The Contract will be enforced to the fullest extent permitted under applicable law. If any provision of the Contract is held by a court of competent jurisdiction to be contrary to law, the provision will be modified by the court and interpreted so as best to accomplish the objectives of the original provision to the fullest extent permitted by law, and the remaining provisions of the Contract will remain in effect.
You agree to use your best endeavors to use mediation and negotiation to resolve any dispute arising out of or relating to these Client Terms, prior to resorting to an external dispute resolution process.
The Client grants us the right to use the Client’s company name and logo as a reference for marketing or promotional purposes on our website and in other public or private communications with our existing or potential customers. Client may send an email to us stating that it does not wish to be used as a reference and we will cease using Client’s name and logo in any marketing or promotional material.
Relationship of the Parties
The parties are independent contractors. The Contract does not create a partnership, franchise, joint venture, agency, fiduciary or employment relationship between the parties. There are no third party beneficiaries to the Contract.
These Terms may be amended without notice from time to time at our sole discretion. Your use of the Services following any amendments indicates that you accept the amendments. Please check these Terms regularly to ensure you are aware of any changes, and only proceed to use the Services if you accept the new Terms.
Your use of the Services and any dispute arising out of your use of it is subject to the laws of New South Wales and the Commonwealth of Australia. These Client Terms are governed by the laws of New South Wales and the Commonwealth of Australia and subject to the exclusive jurisdiction of the courts operating in New South Wales. The Services may be accessed throughout Australia and overseas. We make no representation that the Services complies with the laws (including intellectual property laws) of any country outside Australia. If you access the Services from outside Australia, you do so at your own risk and are responsible for complying with the laws in the place where you access the Services.
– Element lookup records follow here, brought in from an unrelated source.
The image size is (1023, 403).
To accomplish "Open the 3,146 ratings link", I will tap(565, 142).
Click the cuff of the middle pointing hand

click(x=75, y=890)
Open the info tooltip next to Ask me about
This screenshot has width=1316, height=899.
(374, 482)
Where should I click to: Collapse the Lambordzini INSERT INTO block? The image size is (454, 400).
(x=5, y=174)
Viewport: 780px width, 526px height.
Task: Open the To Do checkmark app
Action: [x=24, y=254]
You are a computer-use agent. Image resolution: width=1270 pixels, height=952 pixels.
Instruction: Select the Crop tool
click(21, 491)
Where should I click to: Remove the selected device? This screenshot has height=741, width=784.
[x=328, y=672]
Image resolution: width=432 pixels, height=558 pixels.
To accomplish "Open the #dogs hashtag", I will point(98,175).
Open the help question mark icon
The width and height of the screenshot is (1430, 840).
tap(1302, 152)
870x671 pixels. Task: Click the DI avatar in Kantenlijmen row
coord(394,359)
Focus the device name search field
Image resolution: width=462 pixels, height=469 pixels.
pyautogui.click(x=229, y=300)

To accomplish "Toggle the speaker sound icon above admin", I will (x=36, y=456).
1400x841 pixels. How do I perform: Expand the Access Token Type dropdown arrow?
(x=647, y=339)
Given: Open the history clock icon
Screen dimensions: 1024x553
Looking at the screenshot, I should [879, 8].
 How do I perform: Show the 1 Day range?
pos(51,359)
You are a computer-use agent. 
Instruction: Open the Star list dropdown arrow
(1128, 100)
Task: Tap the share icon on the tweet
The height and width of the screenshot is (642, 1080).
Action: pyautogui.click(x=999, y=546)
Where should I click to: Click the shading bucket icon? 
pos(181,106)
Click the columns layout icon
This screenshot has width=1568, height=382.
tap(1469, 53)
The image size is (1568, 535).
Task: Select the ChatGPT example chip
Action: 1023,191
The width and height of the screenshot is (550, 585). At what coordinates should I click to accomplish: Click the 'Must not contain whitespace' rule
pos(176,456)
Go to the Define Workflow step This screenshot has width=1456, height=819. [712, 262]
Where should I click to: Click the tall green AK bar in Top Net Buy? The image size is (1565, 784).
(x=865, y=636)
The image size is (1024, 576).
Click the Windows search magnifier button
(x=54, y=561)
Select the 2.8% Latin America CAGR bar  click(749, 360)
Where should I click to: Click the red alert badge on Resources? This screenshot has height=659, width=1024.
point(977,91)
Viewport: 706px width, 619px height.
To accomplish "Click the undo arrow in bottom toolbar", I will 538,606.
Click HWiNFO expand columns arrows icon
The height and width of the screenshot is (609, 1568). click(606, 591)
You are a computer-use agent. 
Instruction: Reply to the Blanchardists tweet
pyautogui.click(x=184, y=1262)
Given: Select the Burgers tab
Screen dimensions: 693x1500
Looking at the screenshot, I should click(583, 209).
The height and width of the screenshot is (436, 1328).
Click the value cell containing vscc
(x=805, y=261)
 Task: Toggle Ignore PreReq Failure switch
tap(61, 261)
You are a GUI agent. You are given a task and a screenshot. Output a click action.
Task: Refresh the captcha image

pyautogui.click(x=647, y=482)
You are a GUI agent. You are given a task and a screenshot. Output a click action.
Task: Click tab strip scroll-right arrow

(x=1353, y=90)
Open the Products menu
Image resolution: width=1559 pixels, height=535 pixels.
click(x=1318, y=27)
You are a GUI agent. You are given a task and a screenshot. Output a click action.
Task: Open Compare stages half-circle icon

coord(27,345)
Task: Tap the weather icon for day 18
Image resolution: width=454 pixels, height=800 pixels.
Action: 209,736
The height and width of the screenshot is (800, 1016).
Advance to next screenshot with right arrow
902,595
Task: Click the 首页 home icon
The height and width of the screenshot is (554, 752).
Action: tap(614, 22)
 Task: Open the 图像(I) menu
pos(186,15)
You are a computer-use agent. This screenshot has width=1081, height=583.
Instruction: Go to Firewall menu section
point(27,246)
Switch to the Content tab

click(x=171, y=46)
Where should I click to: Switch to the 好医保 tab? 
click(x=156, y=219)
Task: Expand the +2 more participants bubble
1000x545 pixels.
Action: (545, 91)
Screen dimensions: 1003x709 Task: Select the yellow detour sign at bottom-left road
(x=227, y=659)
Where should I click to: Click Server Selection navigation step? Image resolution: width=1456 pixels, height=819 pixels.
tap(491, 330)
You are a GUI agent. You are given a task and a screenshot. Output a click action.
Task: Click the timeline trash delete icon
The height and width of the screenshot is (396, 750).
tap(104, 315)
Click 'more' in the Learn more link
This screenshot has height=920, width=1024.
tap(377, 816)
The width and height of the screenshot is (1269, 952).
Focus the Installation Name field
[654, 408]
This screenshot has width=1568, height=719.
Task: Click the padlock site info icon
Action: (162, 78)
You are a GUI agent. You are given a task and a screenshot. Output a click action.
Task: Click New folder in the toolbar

The Contract, including these Client Terms and all referenced pages constitutes the entire agreement between the parties and supersedes all prior and contemporaneous agreements, proposals or representations, written or oral, concerning its subject matter. Without limiting the foregoing, the Contract supersedes the terms of any online agreement electronically accepted by the Client or any Authorized Users. However, to the extent of any conflict or inconsistency between the provisions in these Client Terms and any other documents or pages referenced in these Client Terms, the following order of precedence will apply: (1) the portions of the Client-Specific Supplement that apply to the Client (if any), (2) the Client Terms, and (3) any other documents or pages referenced in the Terms.